Go through the listing below and gather every line with the word "Task".

EXERCISE INPUTS:
* * * * * * *

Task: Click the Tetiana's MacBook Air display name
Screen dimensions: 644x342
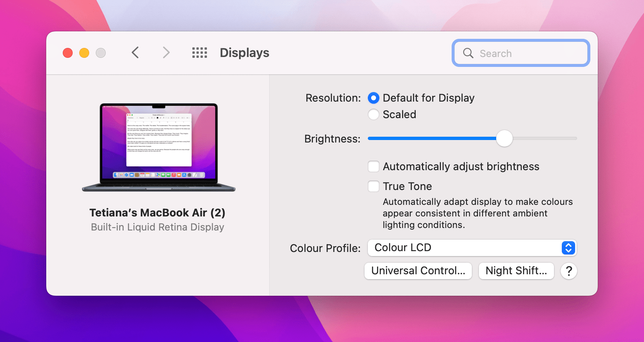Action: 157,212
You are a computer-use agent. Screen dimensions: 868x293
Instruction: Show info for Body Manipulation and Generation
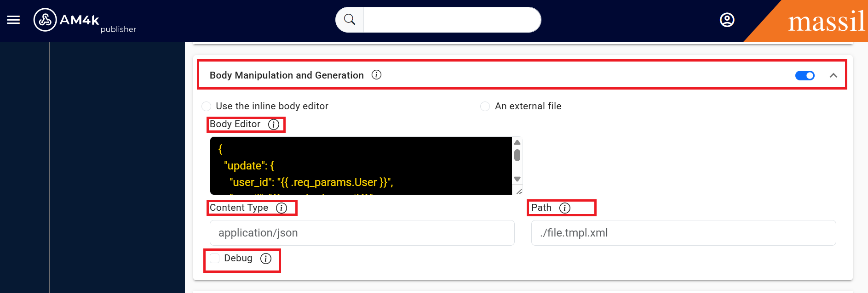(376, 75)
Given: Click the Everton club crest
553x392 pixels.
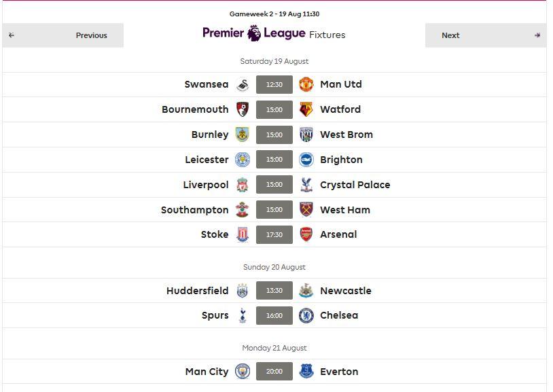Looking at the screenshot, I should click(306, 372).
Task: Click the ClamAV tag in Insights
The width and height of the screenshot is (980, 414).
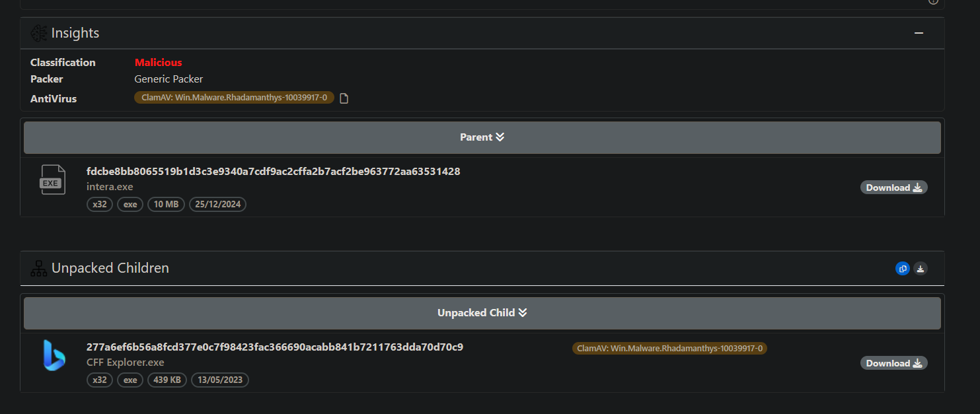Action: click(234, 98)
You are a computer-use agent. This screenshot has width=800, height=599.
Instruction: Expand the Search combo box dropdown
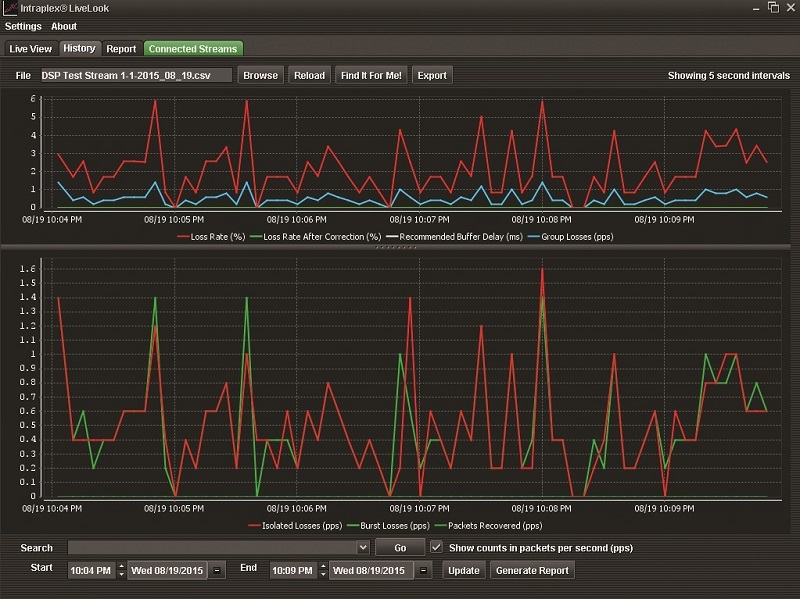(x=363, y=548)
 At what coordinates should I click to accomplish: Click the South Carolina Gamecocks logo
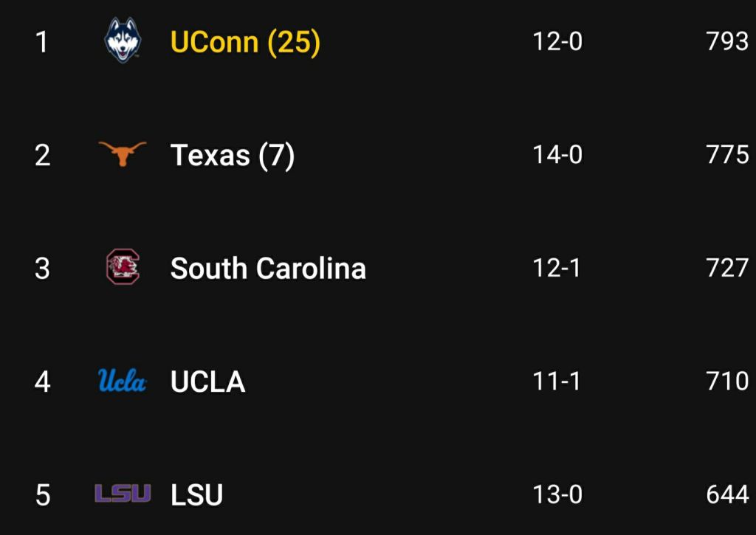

* * * * * * *

YOUR RESPONSE:
Task: Click the Tetiana's MacBook Air display name
Task: Click the ClamAV tag in Insights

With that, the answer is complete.